College football’s most punt-tastic team has a robot that, among other things, can emulate punts. Witness this robot putting up boots at Iowa’s practice facility:
Not only is the Seeker the world's first robotic quarterback, it's also the world's first robotic punter and kicker. Tired of wasted reps during Special Teams periods? Take the guesswork out of the equation and make each rep count. #NFL #CFB #Football #Sports #Tech #Punt #Kick pic.twitter.com/yK5Meo3wxK— Monarc (@MonarcSport) July 13, 2018
With stirring precision, this robot seems to be able to launch end-over-end balls that look like punts. Our punt “returner” in the video above stands almost exactly 40 yards from the location of the robot, and our friend sends the ball pretty much right to him. He has to move just a couple of steps, and maybe that’s because of how he lined up.
Imagine the possibilities if Iowa could somehow use this bot in a game. Kirk Ferentz could wheel this thing onto the field on third-and-4 from the opponent’s 29-yard line and stick coffin corner punts right in front of the pylon all day.
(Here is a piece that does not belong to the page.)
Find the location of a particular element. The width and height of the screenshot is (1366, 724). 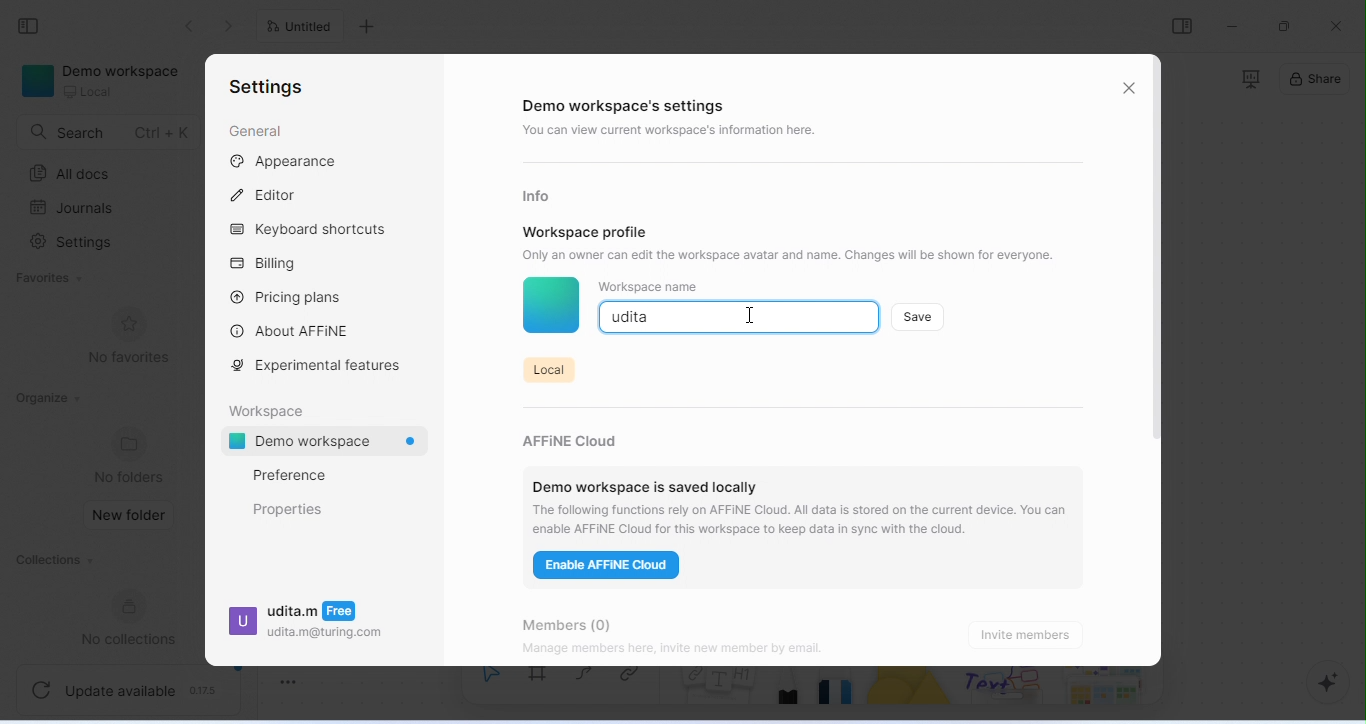

Only an owner can edit the workspace avatar and name. Changes will be shown for everyone. is located at coordinates (800, 254).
But there’s more! Our new punting robot overlord is not just a punt-bot. It can also unleash accurate passes and throw a tight spiral, as exemplified here:
The Seeker is ready to go to work today; are you? Get more valuable reps than ever before and capitalize on your opportunity to reach your full potential. pic.twitter.com/G4pyTXeW61— Monarc (@MonarcSport) July 12, 2018
The robot is unquestionably a better passer than at least three or four guys who will start in the Big Ten West this season. The Hawkeyes should hook him up with a scholarship.
When the machines finally take over the world and exterminate all of humanity, the two I’m most worried about are this thing and Baylor’s robotic tackling dummy:
For now, the Hawkeyes have submitted the most quintessentially Big Ten thing of the offseason. This robot narrowly surpasses Nebraska getting a commitment from a former Division I quarterback to be a walk-on punter.